地方への移住を進めたい自治体
—成功のカギは “マーケティング” —
拍車がかかる少子高齢化に、止まらない首都圏への人口流出。そのような中、地方自治体にとって「移住」「定住」を促進する施策はきわめて重要なものとなってきています。
移住・定住施策は、どのように進めるべきなのでしょうか?
ここで自治体が気を付けなければいけないことは、ただ「移住」促進をうたい、一般的な広報・PRをするだけでは、気づいてもらえない恐れがあるということです。このコラムでは、移住施策に携わるご担当者様に移住をめぐる有益情報と、移住・定住促進のために自治体が行うべき成功のカギ、“マーケティング”についてお伝えします!

地方への移住政策を成功させるために、自治体がまず知っておくべきこと
過去最少となった2024年の出生数約72万人から、死亡数を引いた自然増減数はおよそ▲89万人と過去最大の減少。そんな中でも、東京都の社会増加数は約14万人に上り、前年比2万人以上拡大と、東京への人口一極集中は一層進んでいます。
そのため地方へ移住・定住を促進することは、地方の人口減少や人材不足を解決するために、非常に有効な手立てです。
だからこそ移住・定住を政策的に取り組んでいる地方自治体は非常に多く、もはや競合状態に。
そのため「移住しませんか?」「定住するのに良い町ですよ!」とただ広報・PRするだけでは、効果は期待できないのが現実です。

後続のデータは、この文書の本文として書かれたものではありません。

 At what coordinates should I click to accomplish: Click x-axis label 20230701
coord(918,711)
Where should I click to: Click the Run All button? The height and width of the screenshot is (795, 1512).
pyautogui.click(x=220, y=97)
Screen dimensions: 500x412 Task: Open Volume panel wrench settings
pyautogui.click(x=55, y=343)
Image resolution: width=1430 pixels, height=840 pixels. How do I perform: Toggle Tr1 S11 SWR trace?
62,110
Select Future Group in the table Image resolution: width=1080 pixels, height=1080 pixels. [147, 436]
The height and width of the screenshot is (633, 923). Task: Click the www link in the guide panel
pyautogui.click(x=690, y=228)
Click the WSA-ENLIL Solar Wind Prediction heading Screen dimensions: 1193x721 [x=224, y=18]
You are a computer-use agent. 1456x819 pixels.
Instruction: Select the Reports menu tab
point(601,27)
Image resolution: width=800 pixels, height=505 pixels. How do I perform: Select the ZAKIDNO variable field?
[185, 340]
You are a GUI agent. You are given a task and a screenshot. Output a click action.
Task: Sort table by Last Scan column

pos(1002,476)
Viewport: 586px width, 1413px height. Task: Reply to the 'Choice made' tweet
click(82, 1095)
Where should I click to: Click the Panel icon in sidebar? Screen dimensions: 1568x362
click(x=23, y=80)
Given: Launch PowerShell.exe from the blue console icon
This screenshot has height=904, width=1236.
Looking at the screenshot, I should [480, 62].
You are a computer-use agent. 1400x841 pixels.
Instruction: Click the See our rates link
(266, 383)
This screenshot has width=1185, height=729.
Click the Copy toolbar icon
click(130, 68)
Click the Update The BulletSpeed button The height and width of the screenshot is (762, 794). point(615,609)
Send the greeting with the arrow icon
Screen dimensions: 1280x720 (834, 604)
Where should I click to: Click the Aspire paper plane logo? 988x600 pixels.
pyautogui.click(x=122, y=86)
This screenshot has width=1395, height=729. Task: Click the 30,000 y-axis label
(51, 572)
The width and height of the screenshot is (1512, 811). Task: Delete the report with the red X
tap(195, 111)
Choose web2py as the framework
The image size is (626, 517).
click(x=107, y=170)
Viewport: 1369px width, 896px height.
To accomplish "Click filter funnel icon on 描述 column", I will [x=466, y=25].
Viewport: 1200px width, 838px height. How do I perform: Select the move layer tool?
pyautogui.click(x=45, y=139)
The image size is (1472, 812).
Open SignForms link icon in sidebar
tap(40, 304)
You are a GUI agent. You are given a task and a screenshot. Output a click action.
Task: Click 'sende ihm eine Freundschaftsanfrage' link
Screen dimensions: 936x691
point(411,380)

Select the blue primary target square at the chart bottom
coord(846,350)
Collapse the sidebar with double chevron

自治体は、見てもらいたい情報を市町村のホームページに掲載しますが、ホームページは、その地方に興味を持っている人が詳しい情報を探しに来る場所。地方や自治体名を知らなければ、どんなに魅力的な情報、移住に有益な情報をホームページに掲載しても、東京圏や大阪圏など大都市圏に居住しているターゲット層には知られないままになってしまうでしょう。
移住促進サイトの構築も全国で進んでいますが、何かをきっかけにサイトの存在を「知って」サイトを訪れたり、たまたま「目に留まったり」といったことがなければ、同じことになってしまう恐れがあります。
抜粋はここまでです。